One particularly serious type of personal watercraft injury, known as PWC internal orifice injuries or Jet Ski vaginal/rectal injuries, occurs when a female rider falls off the back of the craft and into the path of the craft's high-pressure water jet. The jet thrust is powerful enough to push water into the rider's body orifices, which can result in severe internal injuries to the rider's vagina, rectum or anus, and possibly death. Oftentimes, individuals sustaining such injuries require urgent life-saving medical intervention, including the surgical implantation of a colostomy bag.

For example, in 2014, the California Court of Appeal for the Fourth Appellate District, Division One upheld in full a San Diego County jury verdict against Bombardier Recreational Products and two other defendants in favor of two plaintiffs injured simultaneously in a single 2007 fall from a PWC, which included awards, respectively, of $3.385 million and $1.063 million in compensatory damages (with liability divided in equal portions among the three defendants). The appellate court also affirmed awards of $1.5 million in punitive damages against BRP alone for each plaintiff (adding up to $3 million in punitive damages) which were based on the jury's express finding that BRP's conduct manifested a "reckless or callous disregard for the rights of others".

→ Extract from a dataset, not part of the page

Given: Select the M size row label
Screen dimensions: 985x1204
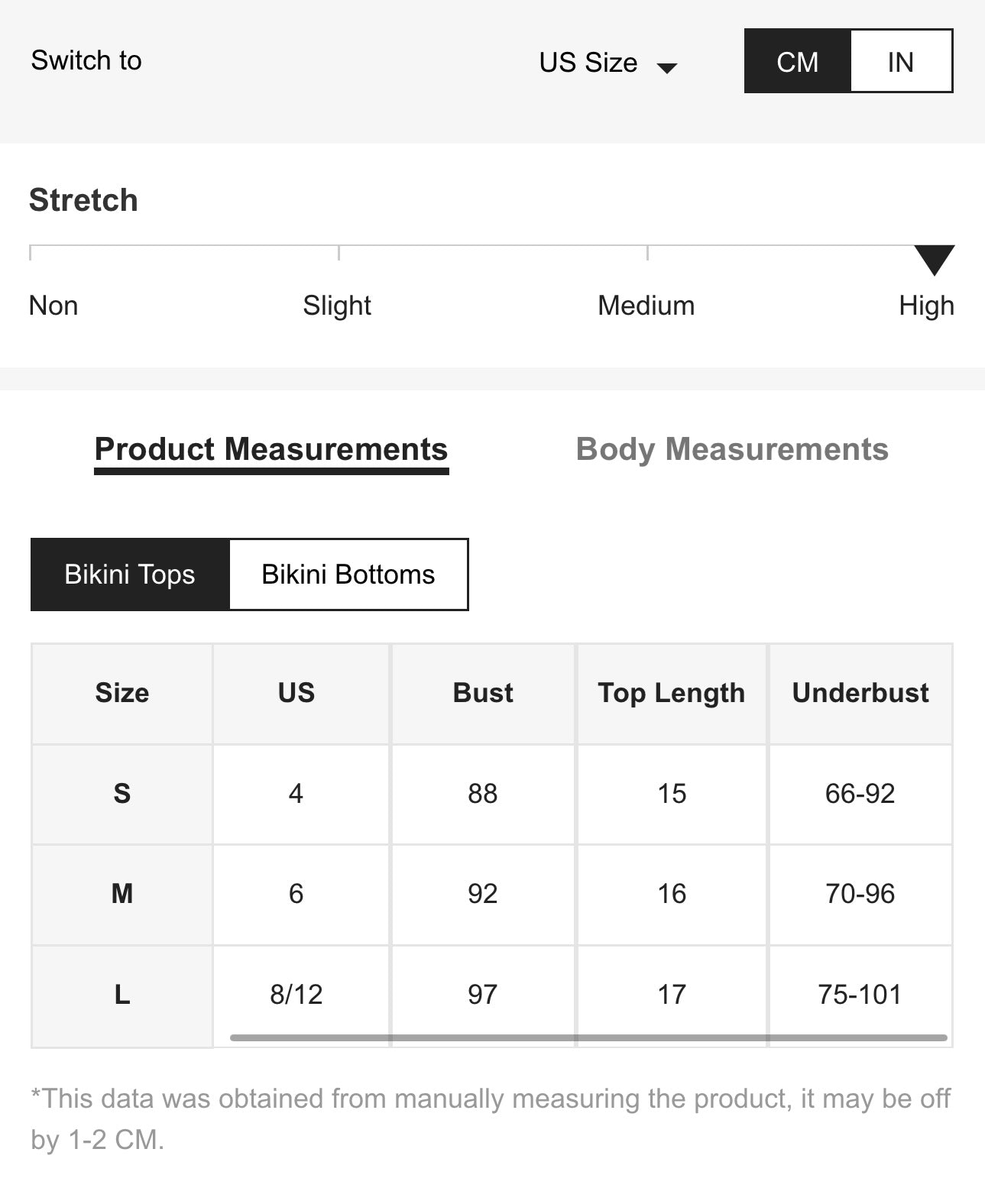Looking at the screenshot, I should (122, 894).
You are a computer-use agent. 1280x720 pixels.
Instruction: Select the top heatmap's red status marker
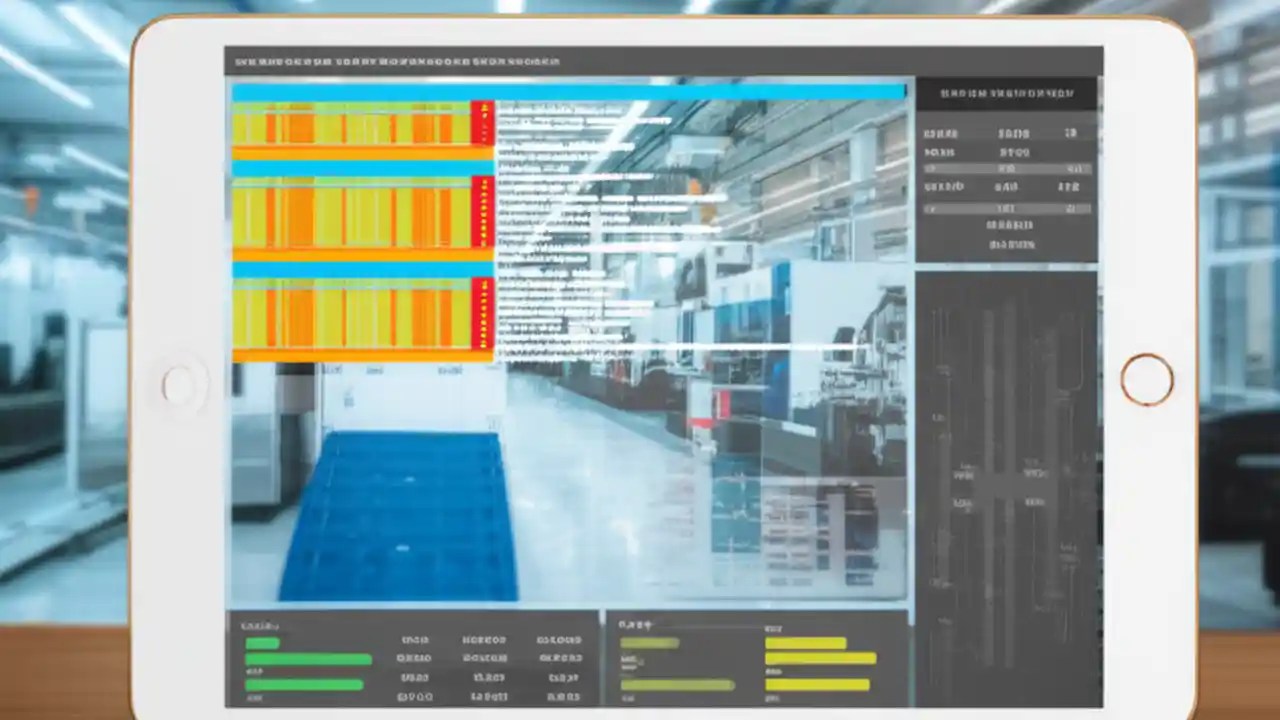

However, on the other hand, there are also examples where the owner, operator, and/or user of the personal watercraft have been found entirely at fault by a jury without any fault whatsoever on the manufacturer. For example, in 2010 in a case argued in the federal court of the Middle District of Florida, a jury found the 2006 Sea-Doo safe and not defective as to design, warnings, manufacture, and that BRP was not negligent in the design of its product. BRP maintained the Sea-Doo was reasonably safe, state-of-the-art, compliant with industry standards as well as the U.S. Coast Guard's standards, and was not the cause of plaintiff's injuries and/or accident. The plaintiff testified she did not have any conversation with anyone concerning the use of protective gear, such as wet suit bottoms or equivalent protective clothing and was not provided any safety information before riding. During the trial, the operator admitted he saw, but chose not to read, the onboard warning label. He also admitted that he did not read the safety recommendations in the operator's guide nor watch the safety video. Counsel for BRP in the Thomas case, Scott Sarason, commented on the case that, "Statistically speaking, the probability of the type of incident involved in this case is extremely rare. Owners, operators and passengers of personal watercraft must think safety first. It's important for people to realize that these watercraft are classified as boats. That's why the watercraft industry has been working diligently with authorities like the U.S. Coast Guard to introduce programs like 'Know Before You Go' in an effort to prevent accidents and injuries." The Thomas case is just one example, of a handful, where such a rare accident is caused by extraneous persons or factors (including, but not limited to, the presence of alcohol, operator inexperience/inattention, careless or reckless operation, violation of state/local boating laws, failure on the part of the operator and/or owner to convey necessary safety information provided by the manufacturer, etc.).